Let's first look at what researchers who have been deeply involved in this field have done.

The biggest bottleneck for robots is the scarcity of data. Unlike the data driving large language models, which is freely available text data on the internet, robotics requires multimodal data, which does not exist on the web, as it interacts with the physical world. Every researcher trying to train robots must collect all data themselves using functional robots in physical spaces. Hardware limitations exacerbate this problem – it is very difficult to build a sufficiently powerful robotic actuator system, and all of this must interconnect with non-standardized components.

Even Google could not overcome this problem. It built a "farm of robotic arms" consisting of 14 robots that ran continuously for 3,000 hours just to achieve reliable grasping. Due to the lack of hardware standardization, researchers are forced to build makeshift robots and then manually collect training data, a process that consumes a lot of time and resources.

Source: Google – Large-scale data collection with an array of robots

However, today, significant research and funding across the entire robotics stack have led to a series of breakthroughs. Advances in realistic simulation data, the ability to scale real-world training across multiple robots, and the rise of foundation models have opened the door to more intelligent systems. Meanwhile, hardware advancements, such as electric actuators, have significantly reduced costs and given robots higher efficiency to operate at the required levels of precision, unlocking previously impossible new movements.

General purpose robotics is finally becoming a possibility.

The first direction for general purpose robotics will be into the "partially unstructured" domain – initially in their most common environment, factories. In factories, this means operating outside their isolated, predefined environments and handling multiple tasks. As robots gradually move towards general purpose domains, they will replace increasingly difficult and diverse tasks in factory environments until they can achieve full automation.

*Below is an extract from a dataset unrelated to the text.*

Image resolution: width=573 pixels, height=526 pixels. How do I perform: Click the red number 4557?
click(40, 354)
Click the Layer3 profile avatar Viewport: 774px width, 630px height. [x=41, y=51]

A more challenging domain for robots is the human-inhabited domain. In this domain, robots need to be smart and safe enough to operate in completely unstructured and dynamic environments. Due to unpredictable human behavior, robots need to adapt to avoid safety risks. Besides full automation in industries, these robots will also alleviate shortages of elderly caregivers, improve hospital efficiency, enhance surgical accuracy, and perform dangerous construction tasks, thereby meeting almost all labor needs.

Cannot do without China's robot hardware manufacturing

a. What is needed to manufacture robots?

After understanding the development of robotics technology, we know the current bottlenecks of robots and their necessity for human society.

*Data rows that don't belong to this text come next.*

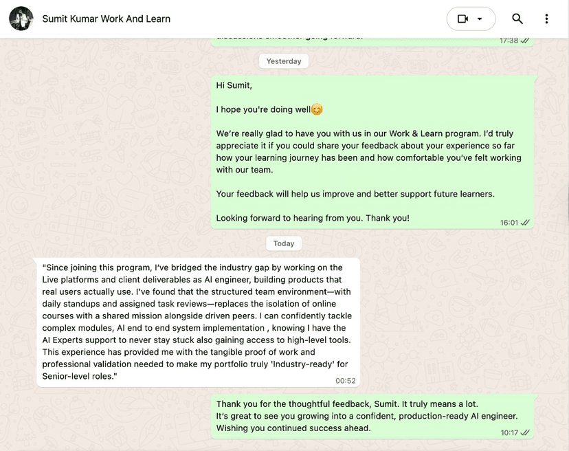The image size is (569, 451).
Task: Click the checkmarks beside the 17:38 timestamp
Action: (524, 41)
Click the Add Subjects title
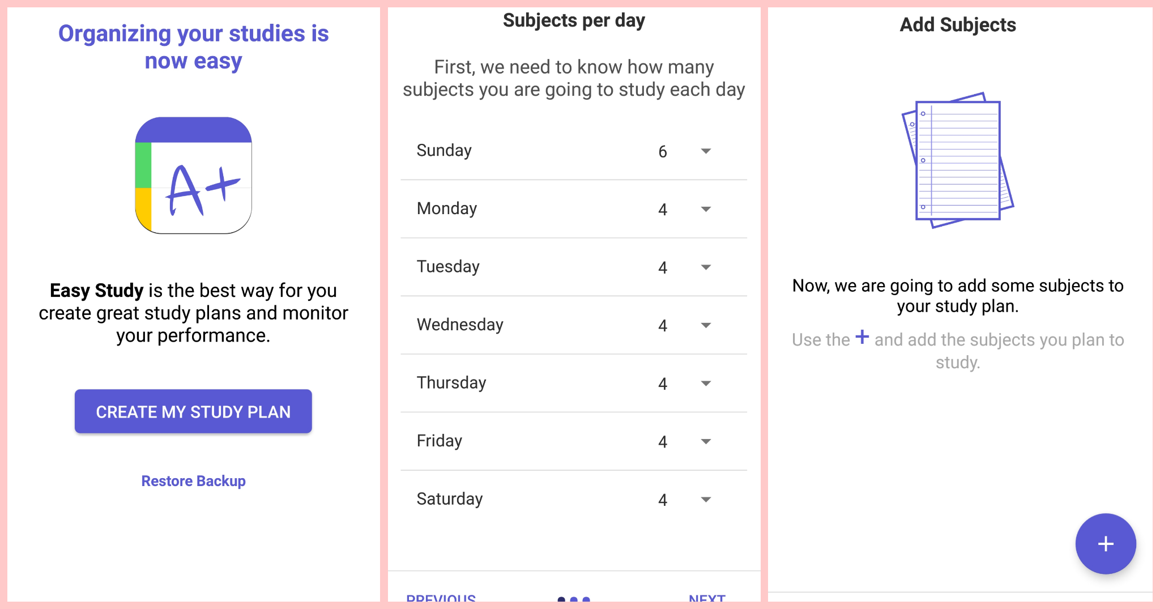Screen dimensions: 1160x609 (x=958, y=25)
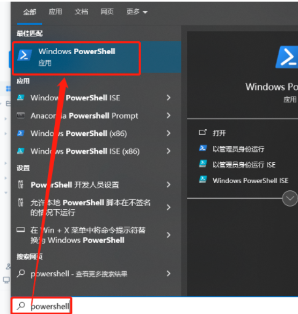Expand arrow beside PowerShell 开发人员设置

(x=169, y=185)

The robot components market is dominated by a few key players.

However, where robots require large-scale production capabilities – low cost, high volume, and high quality – most come from China. The United States has lost its leadership position in many aspects. We try to understand the key components of robots and the dominance of various countries in them from this section.

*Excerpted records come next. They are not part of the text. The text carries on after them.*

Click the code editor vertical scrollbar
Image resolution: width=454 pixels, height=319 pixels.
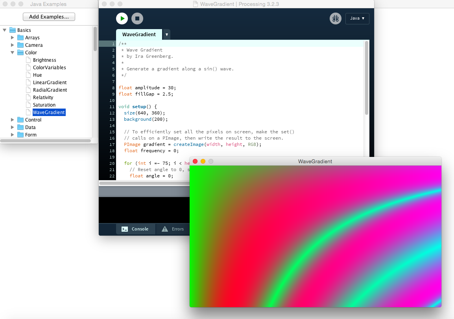click(x=367, y=79)
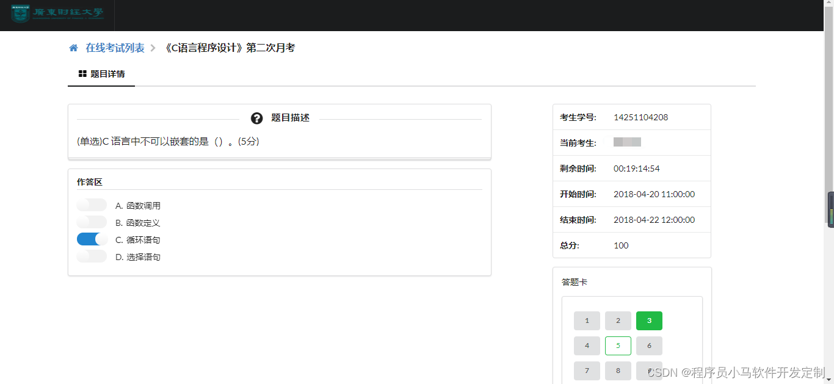Select question 4 in the answer card
834x384 pixels.
point(587,346)
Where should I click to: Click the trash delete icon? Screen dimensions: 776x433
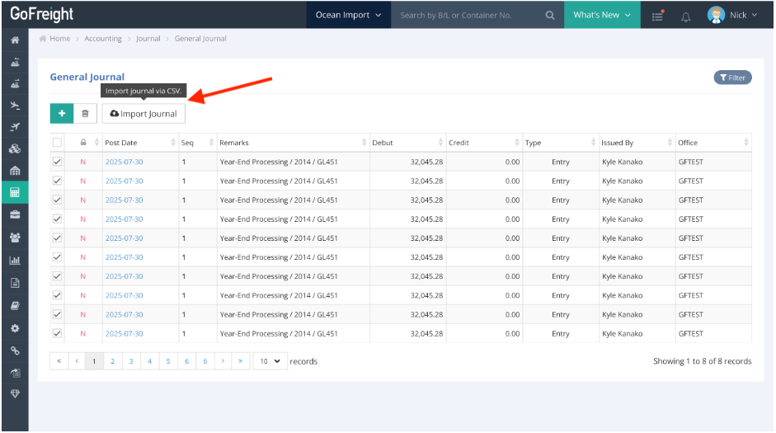pyautogui.click(x=85, y=114)
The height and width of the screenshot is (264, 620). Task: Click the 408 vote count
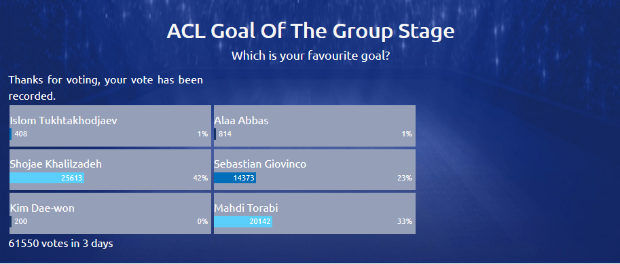click(x=21, y=134)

In hardware, actuators, motors, and drives are components that generate motion by converting electrical input into hydraulic, pneumatic, or more commonly, electrical output.

In factories, Programmable Logic Controllers (PLCs) determine how production lines will be automated, correctly sequencing each operation to ensure the entire automation process runs smoothly. Inside every robot, regardless of form factor, there is a Microcontroller Unit (MCU), or an embedded system with multiple MCUs, which is a specialized processor that handles low-level real-time tasks such as reading sensor inputs, generating motor control signals, and running fast control loops. These systems are the "brain" of most robotic systems.

Source: BizLink

In the world of robotics, high-precision motors are needed to ensure that the appropriate torque is applied to avoid damaging the surrounding environment. Servo motors are the most common choice – they contain the system, motor, control circuit, and feedback mechanism. The motor can self-adjust and maintain the desired position or motion. Servo motors are one of the few components in robots not dominated by China.

Source: SolisPLC

The control circuit is called a "drive," an electronic power box designed to regulate the voltage sent to the motor through AC-DC-AC conversion (a component that converts AC voltage to DC voltage). Its main component is a power electronic switch, such as a MOSFET or IGBT, which, combined with a rectifier and capacitor, can electronically modify electrical signals.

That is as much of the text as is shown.